Sixty percent of the sewing capacity in the country is in Southern California, he said. The labor is here. But to mobilize that workforce the owners and operators of the small factories have to be incentivized to ensure they can stay in business.
To set up for mask and personal protection gear production, there are large upfront costs, including costs to sterilize equipment, reconfigure sewing floors so machines are six feet away from each other and other costs. Most small factories don’t have the kind of upfront capital it will take, especially with no guarantees of solvency down the road.
The lack of government guaranteed backing reveals a chain reaction that has paralyzed small apparel factories, he said.
An example: Weitman recently wanted to buy $100,000 worth of polyproprylene, the fabric used in surgical gowns, booties and masks, from a supplier he’s enjoyed a 20 year relationship with.
The supplier had the fabric, but because of the uncertainty of the situation, he could only sell it to Weitman COD – that’s cash on delivery.
“That’s the mindset throughout the industry now, and that is a big part of the problem.”
Most small factories don’t have the capital to fund operations, payroll, raw material and extend credit to small suppliers they don’t know will be in business to pay them in three months.
The City of Los Angeles, he says, gets it. “The problem is they just don’t have the budget to pay for it.”

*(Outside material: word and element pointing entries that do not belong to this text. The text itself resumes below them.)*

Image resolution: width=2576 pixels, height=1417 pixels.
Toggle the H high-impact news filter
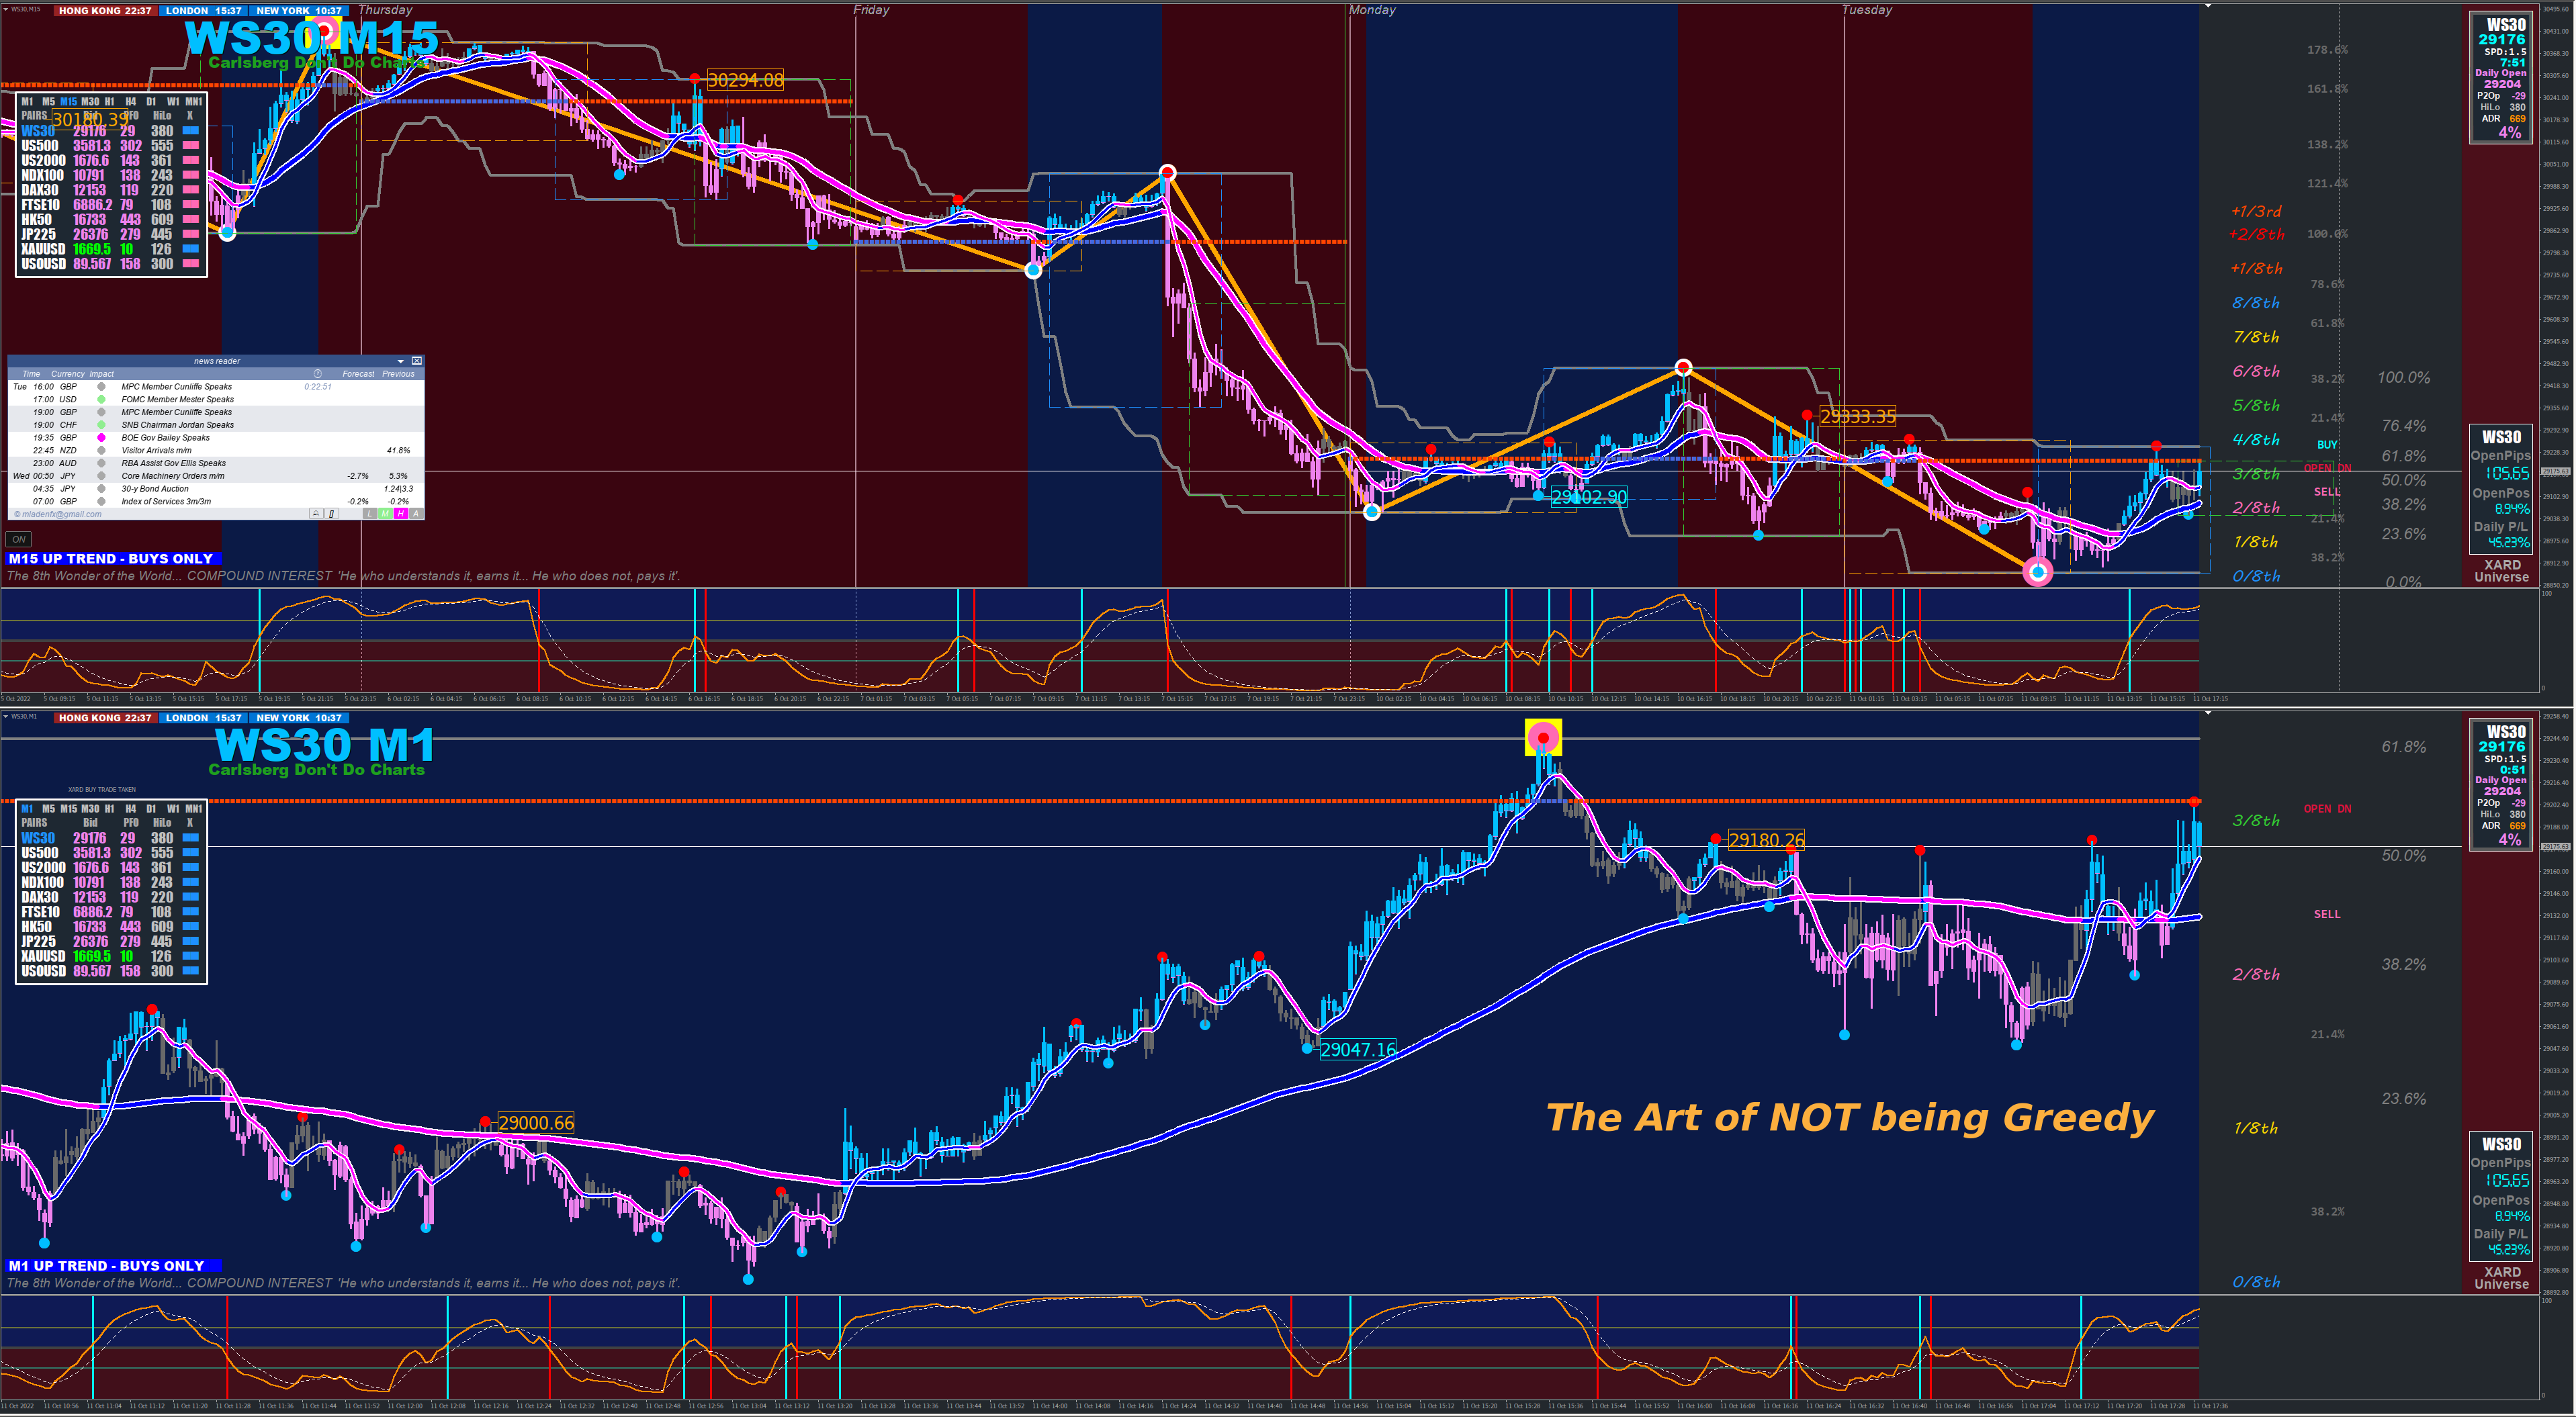pos(401,514)
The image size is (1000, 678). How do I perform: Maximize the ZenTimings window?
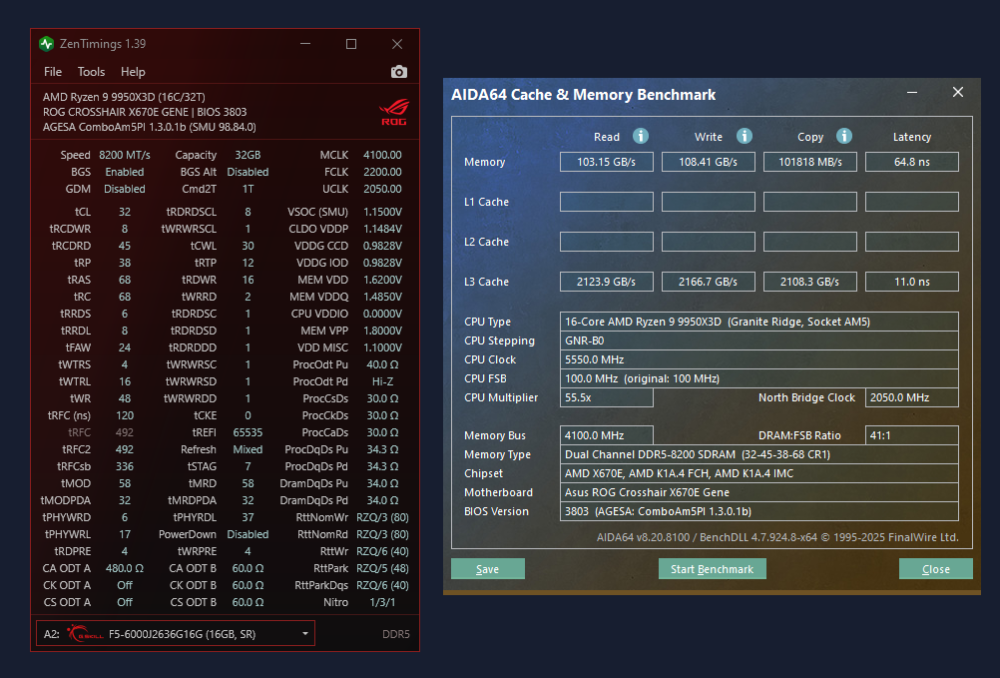(x=351, y=43)
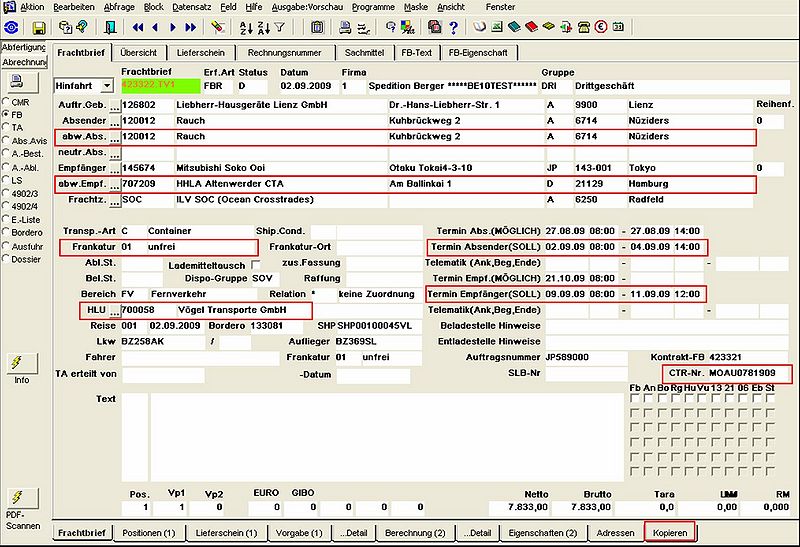Go to the first record arrow icon
800x547 pixels.
click(138, 28)
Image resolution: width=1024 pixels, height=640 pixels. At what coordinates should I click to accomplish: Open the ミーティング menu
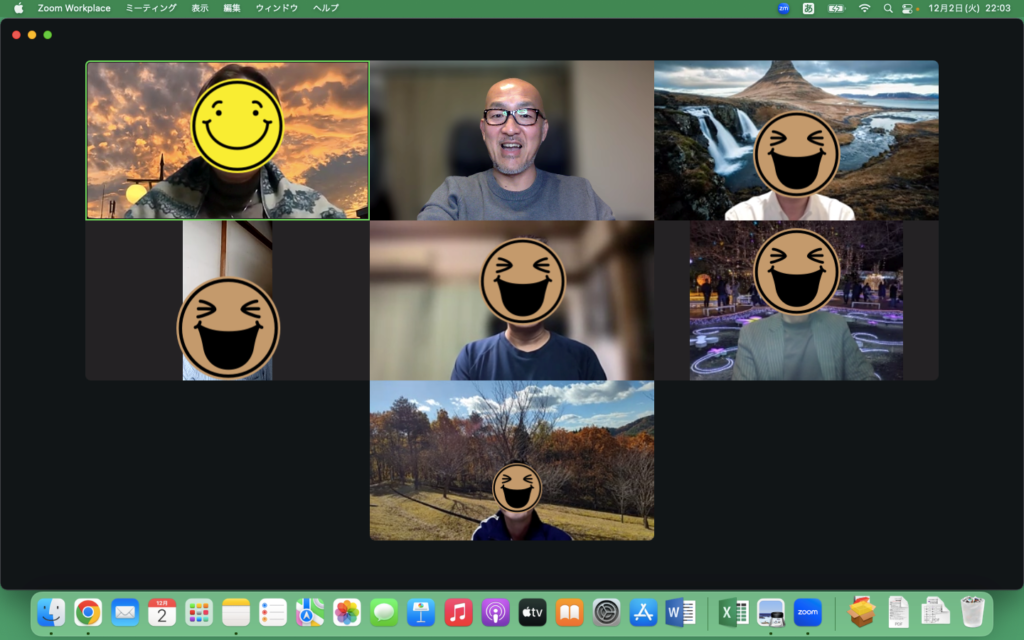point(151,8)
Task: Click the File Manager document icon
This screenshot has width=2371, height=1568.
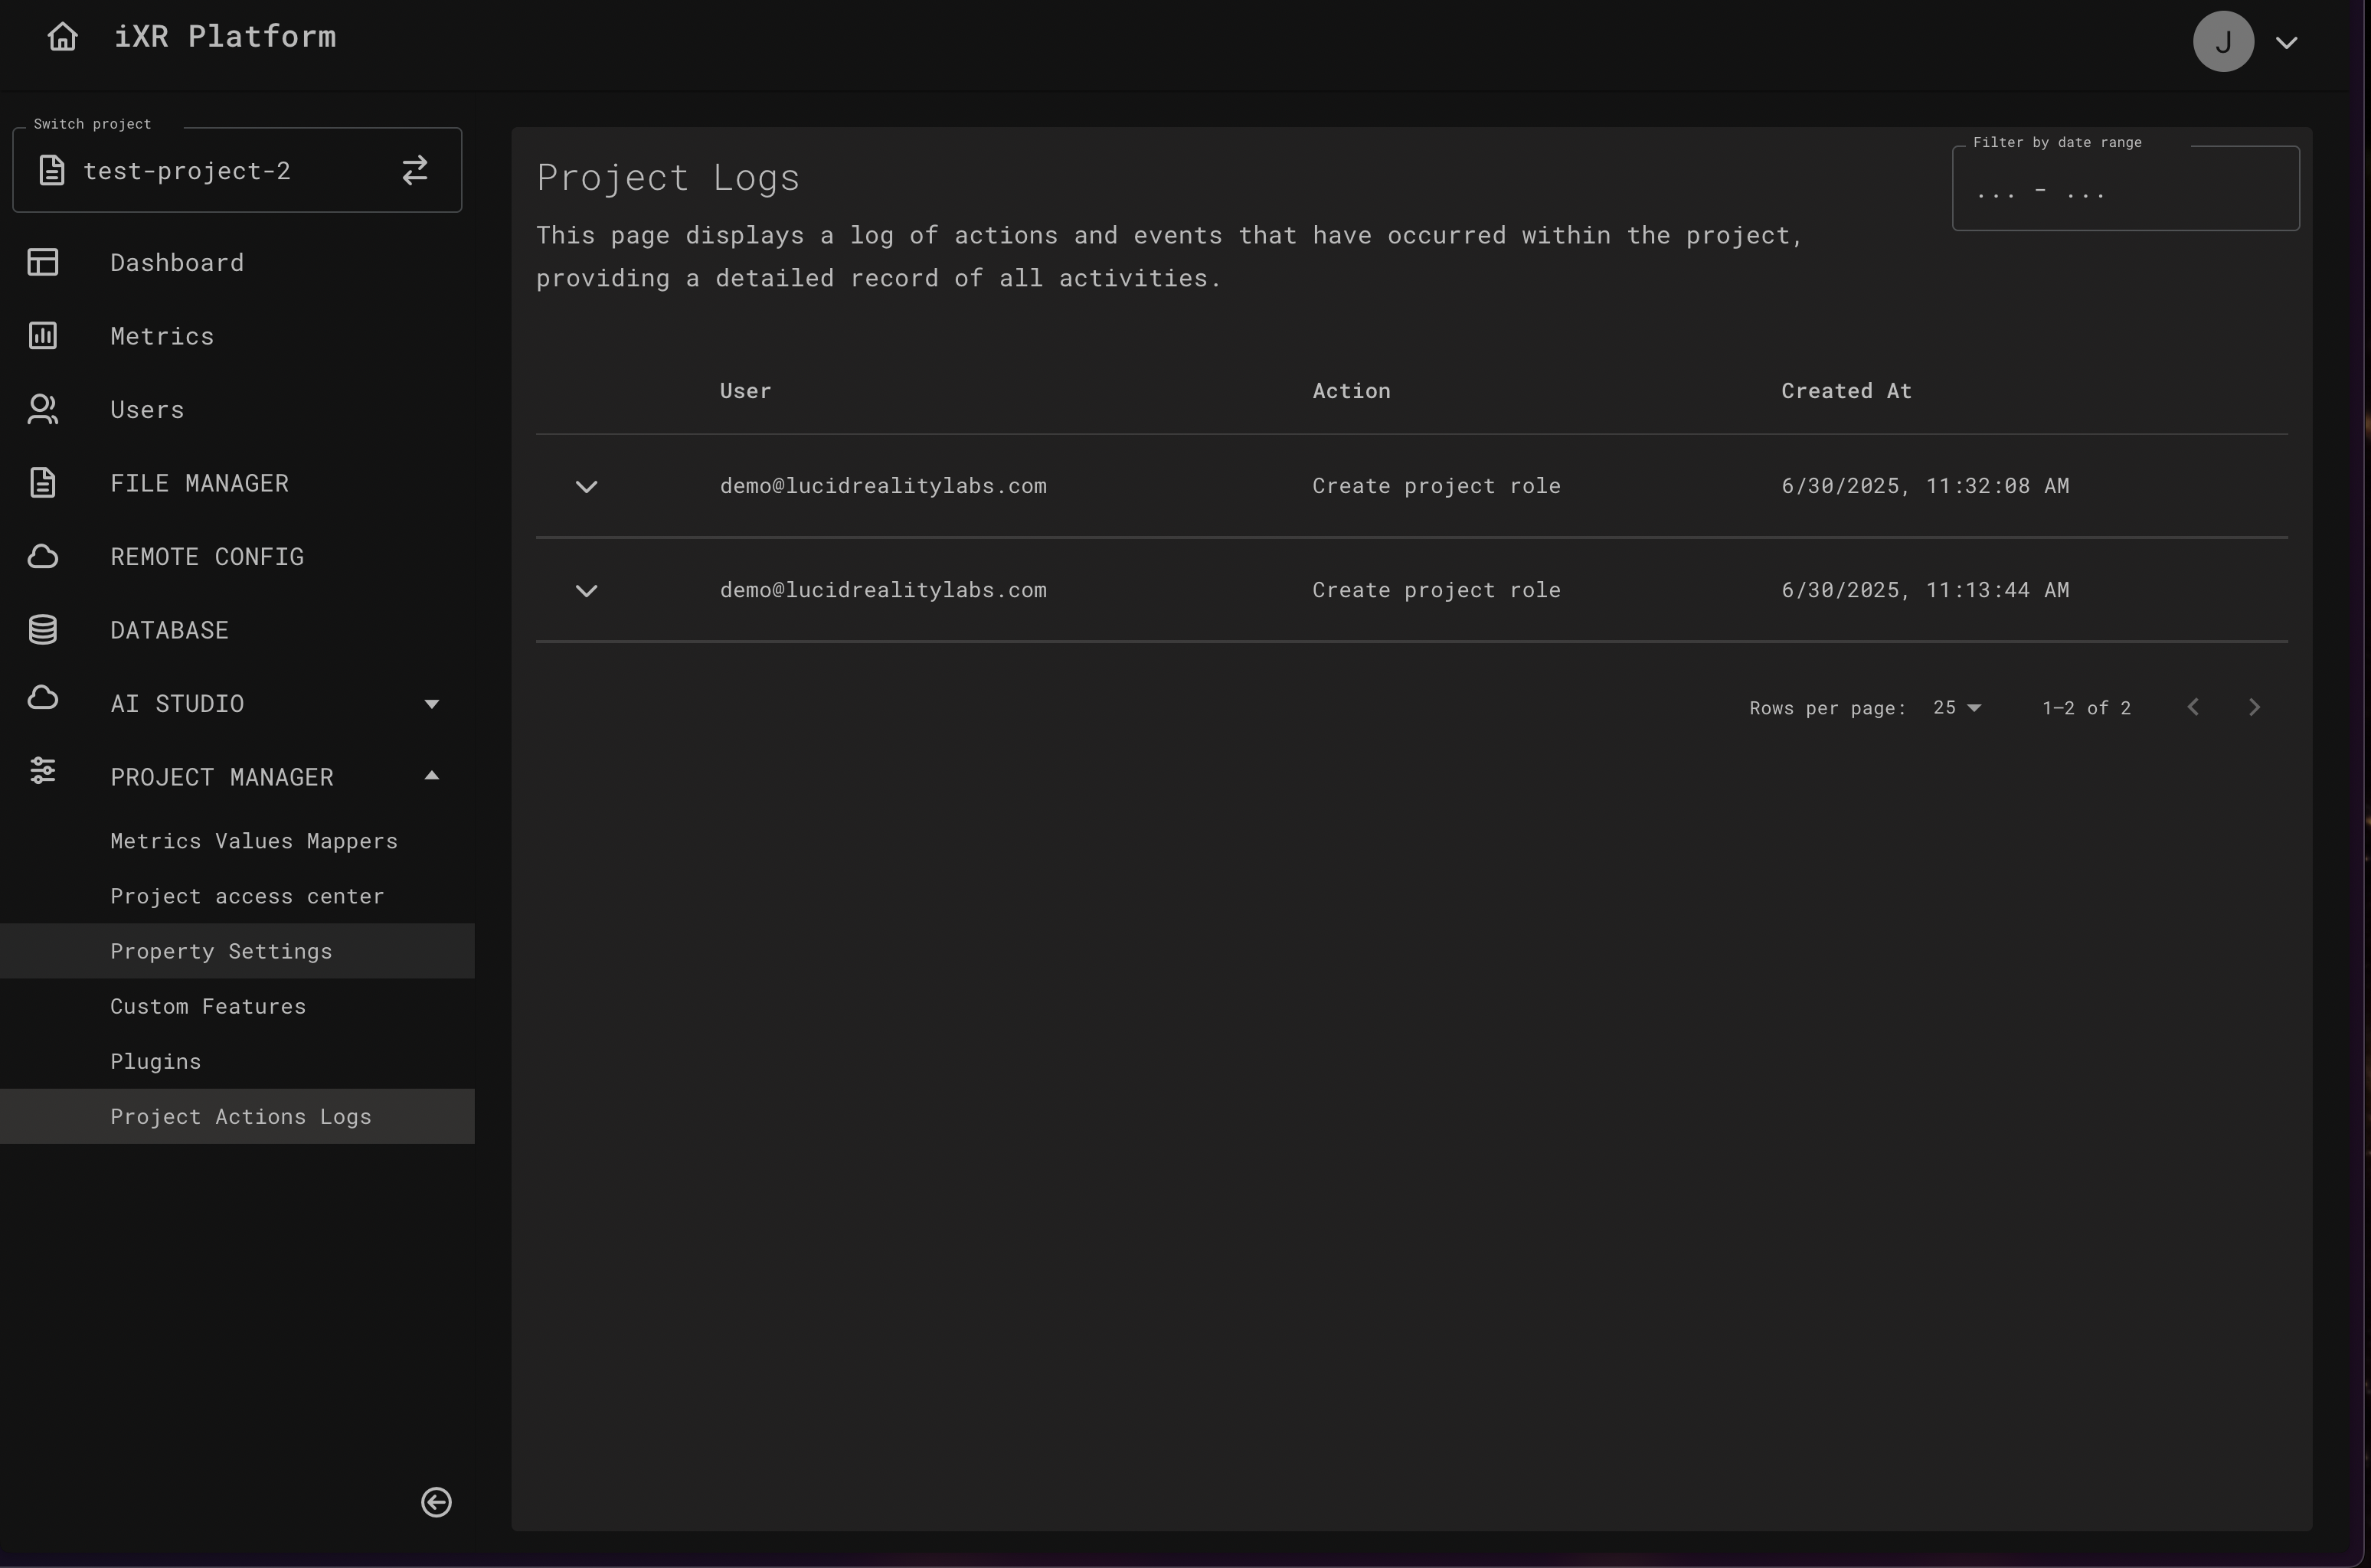Action: pyautogui.click(x=43, y=483)
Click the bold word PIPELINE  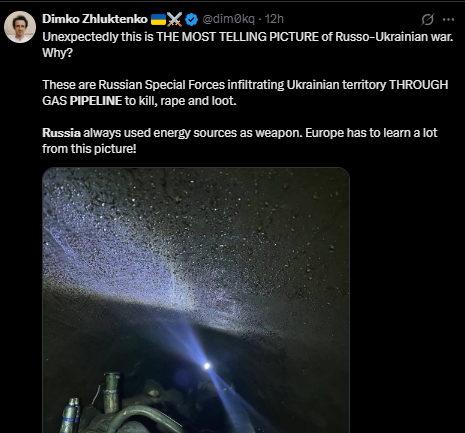(96, 101)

He points to what the State of New York is doing. “They’re telling small businesses to make it happen, and if you’re undercapitalized, we’ll send you money.” Something similar needs to happen here in order to optimize the capacity of the region’s apparel makers, he said. In the meantime, federal dollars have not materialized to help in the efforts.
Another problem: basic logistics.
“There is no clearing house, nobody in charge to answer basic questions such as are there fabric specifications so the masks meet CDC regulations? What’s the process of getting paid? Is there a PO number? Where do we send the product once we’ve manufactured it?”
There are a lot of companies on standby for these answers, he said. He is on the phone from morning to night trying to broker solutions with federal, state and local government.
“We have a long way to go before we can meet the demand of this country for masks, gowns and other protective gear,” he said. “The N95 masks are critical.”
As he works to coalesce efforts, he has in the interim produced small batches of masks, paid for out of his own pocket, and donated them to those on the very front lines in Los Angeles, including the Union Mission on Skid Row and UCLA Hospital in Westwood.
Change is coming
In the aftermath of the pandemic, Weitman expects a reckoning in the apparel industry. “We have chased cheap labor since 1994, when NAFTA was signed,” he said. “That was the year I graduated from the entrepreneurship program at USC.”
As a result of NAFTA, he said, most manufacturers went oversees. “Now we’re caught totally off guard and can’t produce what we need here. That will need to change.”
There will also be a market for reusable and washable face masks. “I think culturally we’re going to change. In Asia, people wear face masks as protection, but also as a courtesy. I think face masks will become a fashion item here as well, and a regular item to wear if you’re feeling sick, just out of courtesy to others.”
Despite the challenges now, Weitman knows there will be a silver lining down the road.
“What I love about Los Angeles is that there are a lot of scrappy entrepreneurs here. They’re going to figure out what needs to happen and get it done.”